Title: A new classification method for multivariate time series data
Authors: Soudeep Deb - Indian Institue of Management Bangalore (India) [presenting]
Shubhajit Sen - North Carolina State University (United States)
Abstract: Classification of multivariate time series (MTS) data has applications in various domains, for example, medical sciences, finance, sports analytics, etc. Though the classification of univariate time series (UTS) is a well-explored area, unfortunately, the same cannot be said for MTS classification. We propose a new technique that uses the advantages of dimension reduction through the t-distributed stochastic neighbor embedding (t-SNE) method, coupled with the attractive properties of the spectral density estimates of a time series, and k-nearest neighbor (k-NN) algorithm.

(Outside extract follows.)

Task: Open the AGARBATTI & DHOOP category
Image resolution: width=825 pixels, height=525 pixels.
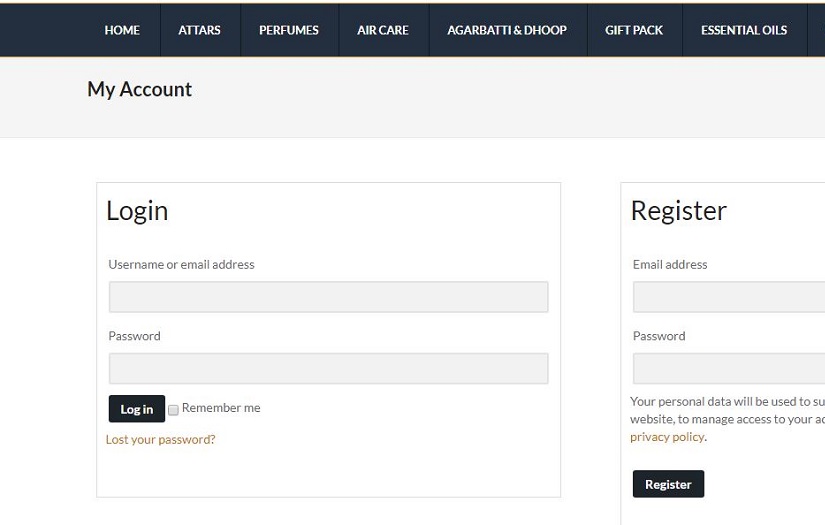Action: click(507, 30)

We transform each MTS to a lower-dimensional time series, making it useful for visualizing and retaining the temporal patterns, and subsequently use that in classification. Then, we extend the standard univariate spectral density-based classification in the multivariate setting and prove its theoretical consistency. For real-life data analysis, we have chosen two health-related datasets. Empirically, at first, we establish that the pair-wise structure of the multivariate spectral density-based distance matrix is retained in the t-SNE transformed spectral density-based method. Then, for both cases, the proposed algorithm is implemented and we find that it achieves much better classification accuracy than the other widely used methods.